As an energy efficiency advocate, I get excited when materials multitask. So when a recent study revealed that carbon fibers can function as battery electrodes while bearing a structural load, it piqued my curiosity. What if the hood of a car could double as a battery? What if an aircraft’s fuselage effectively stored energy? The possibilities are endless.
Carbon fiber composites are known to provide unparalleled lightweight structural solutions. However, they’ve also been recognized recently for their high electrochemical capacity and potential as negative electrodes for lithium-ion batteries. This combination of structural strength and electrochemical capacity has inspired researchers to explore carbon fiber’s potential to provide “mass-less” energy storage.
A team of researchers from Chalmers University of Technology in Sweden recently investigated the microstructure of carbon fibers. Their study determined that these fibers are able to function as electrodes in a lithium-ion battery and that the fiber’s structure affects its electrochemical properties.
Carbon fibers with small and less organized crystals showed good electrochemical properties but reduced structural stiffness, whereas carbon fibers with large, well-organized crystals offered better stiffness but less effective electrochemical properties. The ideal microstructure for carbon fiber energy storage, therefore, lies somewhere in between.
“We now know how multifunctional carbon fibres should be manufactured to attain a high energy storage capacity, while also ensuring sufficient stiffness,” Leif Asp, Professor of Material and Computational Mechanics at Chalmers University of Technology, stated in a press release. “A slight reduction in stiffness is not a problem for many applications such as cars.
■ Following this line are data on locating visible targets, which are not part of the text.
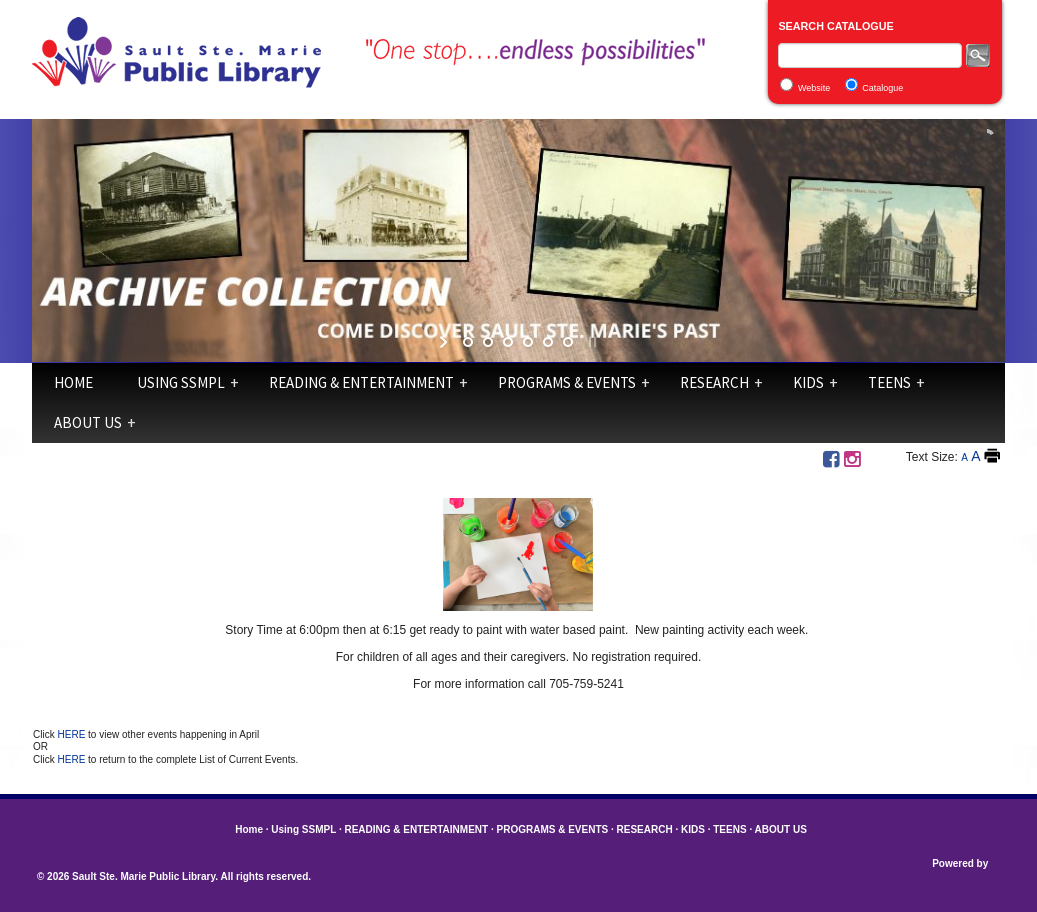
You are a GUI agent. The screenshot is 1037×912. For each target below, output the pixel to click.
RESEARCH (714, 382)
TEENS (889, 382)
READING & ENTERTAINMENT (361, 382)
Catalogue (882, 88)
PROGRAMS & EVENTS (567, 382)
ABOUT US (88, 422)
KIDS (808, 382)
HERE (73, 734)
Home (73, 382)
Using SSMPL (181, 382)
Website (814, 88)
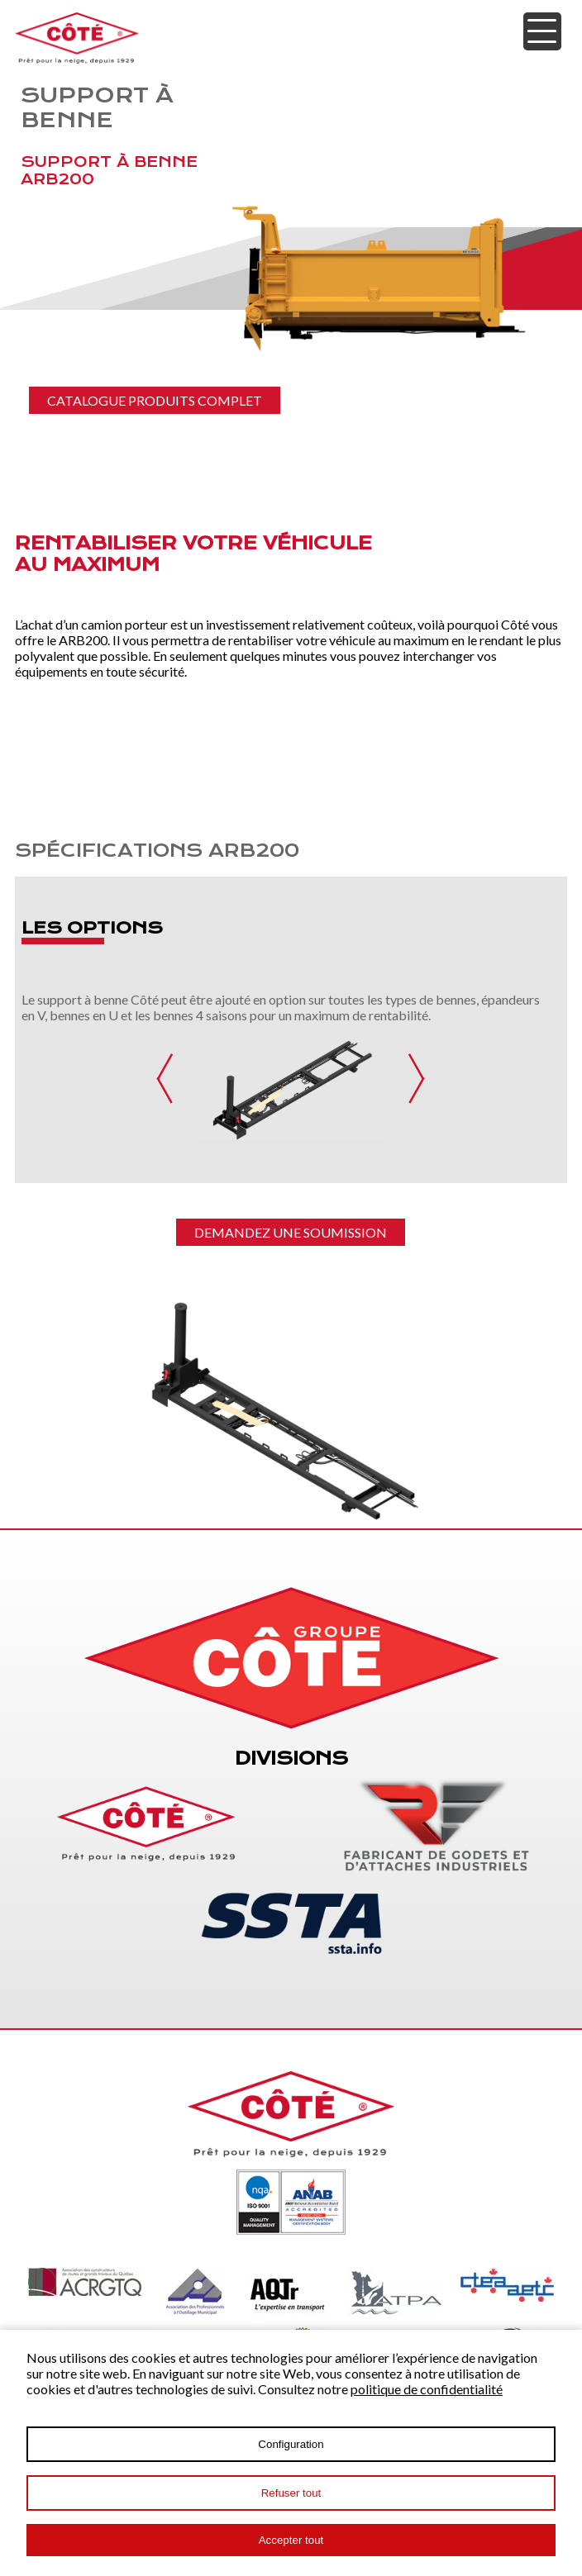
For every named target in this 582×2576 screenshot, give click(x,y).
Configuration (290, 2444)
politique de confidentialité (427, 2389)
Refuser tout (291, 2493)
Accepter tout (291, 2540)
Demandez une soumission (290, 1232)
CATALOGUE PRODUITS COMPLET (154, 400)
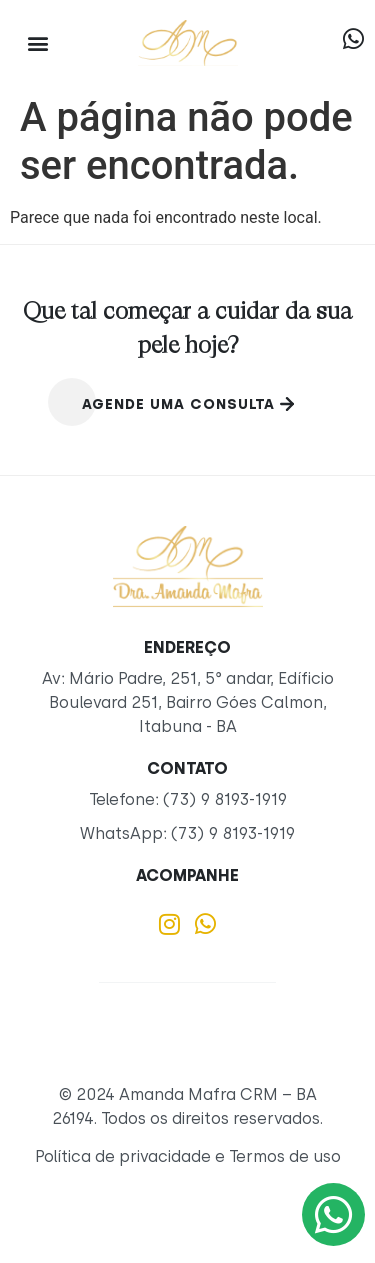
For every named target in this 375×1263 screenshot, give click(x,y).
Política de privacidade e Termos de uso (188, 1156)
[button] (37, 42)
The market is currently dominated by expensive carbon fibre composites whose stiffness is tailored to aircraft use. There is therefore some potential here for carbon fibre manufacturers to extend their utilisation.”
The ability to store electrical energy intrinsically in a structural component could impact the electrification of transportation. Do you think that multifunctional materials such as this may influence the design of electric vehicles of the future?